According to a recent Harvard Business Review research, about 70% to 90% of acquisitions fail to deliver on planned value. To put things in perspective, the year 2015 alone saw close to $4.7t in declared deals with the average size of deals being $125m. With M&A activities seeing close to a 27% average annual growth, there is lot more riding on a need to succeed than it ever was.
The winter of 1997 saw one of the world’s largest retailers, Walmart, make an entry into the German market through the acquisition of renowned Wertkauf chain of superstores. This was followed by its acquisition of Interspar’s hypermarkets from Spar Handels AG, showing the company’s strong intent to take over the new geography. However, within a decade, after desperate attempts amidst a sea of red ink, the company finally called it a day by selling its 85 remaining units to rival chain Metro.
There were several factors attributed to Walmart’s failure in replicating its famed success, the key being:
- Lack of understanding of the German customer and consumer behaviour
- Reluctance to adapt to the local planning and operating principles
- Attempt to integrate two contrasting supply chains (Wertkauf and Spar) under one entity, without any specific plan
- And, as a result of the above, a failure to deliver on its value propositions of “everyday low prices” and “excellent service”
The internet today is pitted with such stories of failed M&As. Daimler’s acquisition of Chrysler in 1998 and Quaker Oat’s buyout of Snapple in 1996 saw similar, if not the same failings. In fact, more than 12 of the 20 companies featured in Collins’ 1994 best seller, Built to Last, have seen failings of varied proportions when it comes to mergers and acquisitions.
Experience suggests that companies who have performed proper supply chain due diligence as a part of their M&A strategy tend to have an 80% more chance of success. It helps them foresee risks and opportunities and make an informed decision on what they are getting into. May it be Exxon’s integration with Mobil in late 1990’s, P&G’s acquisition of the Gillette in 2005 or Kraft’s takeover of Cadbury’s in 2010, there are many success stories fuelled by a proper, thought after, supply chain due diligence.
A proper due diligence not only helps uncover one’s own supply chain processes, infrastructure and strategy; but also critically analyses the other firm and helps prioritise projects to aid a successful integration. Though there are no standard rules to carrying out a due diligence, a standard process should be able to answer four sets of questions:
- Strategising: Why the merger? What value does the parent firm want to generate (growth / capital efficiency). How the supply chain is expected to be affected by this merger?

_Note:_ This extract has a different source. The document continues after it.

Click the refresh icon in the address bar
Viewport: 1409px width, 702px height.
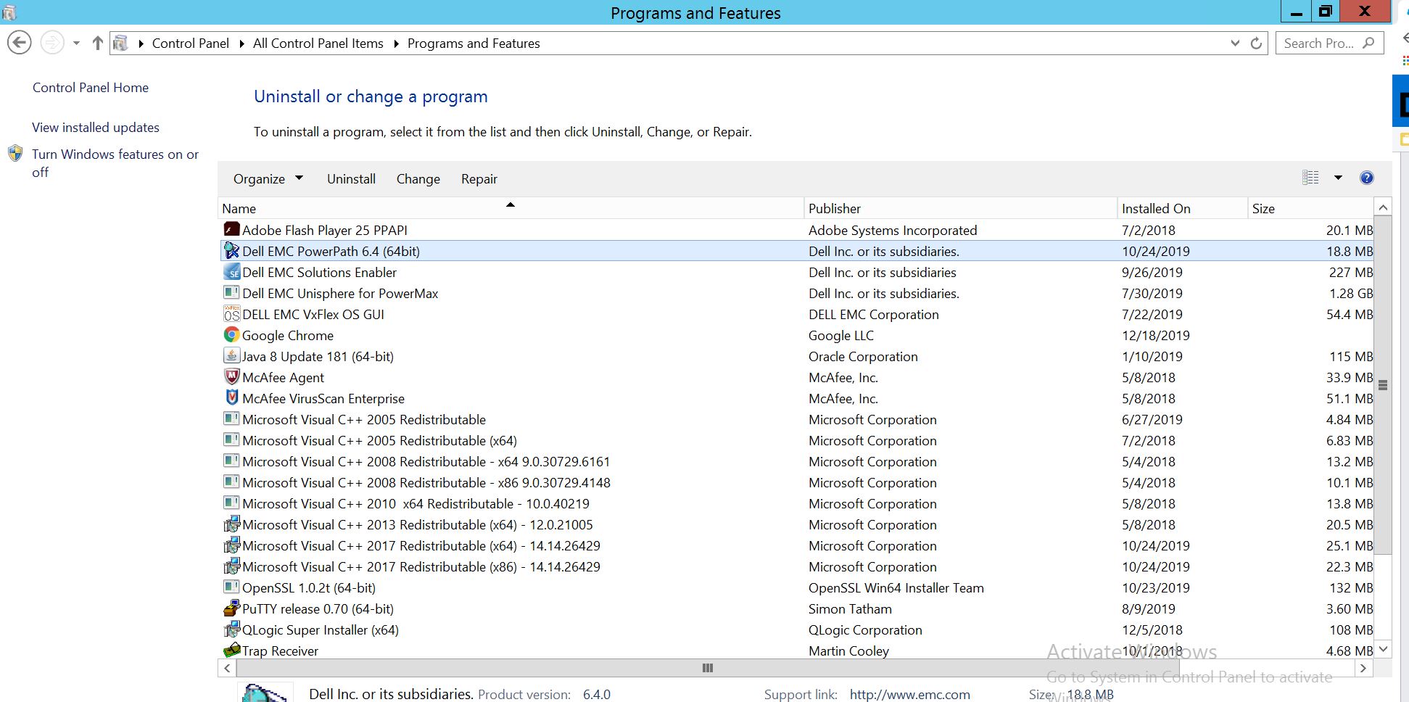(x=1256, y=43)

- Baselining: What is the state of processes, technology and skill set in both the supply chains. How mature and agile are they?
- Benchmarking: How do the two supply chains compare with the best in class and their peers? What gaps exist?
- Opportunity Identification: What opportunities might possible in terms of cost optimisation and growth? Can we identify quick wins? What are the constraints and risks involved?
So what stops firms from carrying out a supply chain due diligence? The key reason is the available skillset to do so. Due to the nature of the beast, the exercise requires an astute understanding of operational supply chains along with an access to a wide array of industry benchmarks. It also requires skills in supply chain finance, commercial contract management and programme management. Though most of these are available within the firm, they are seldom brought together while making that all important decision of choosing a partner for merger.
By taking a supply chain perspective in M&A decisions, firms can ensure that they get a good fit while integrating their processes, systems and culture. It also allows them to critically analyse the “true cost of merger” by better understanding the existing supply chains and the challenges that lie ahead. With a better view on “real” synergy estimates and timings, they can make more informed decisions on choosing merger partners and service their M&A goals.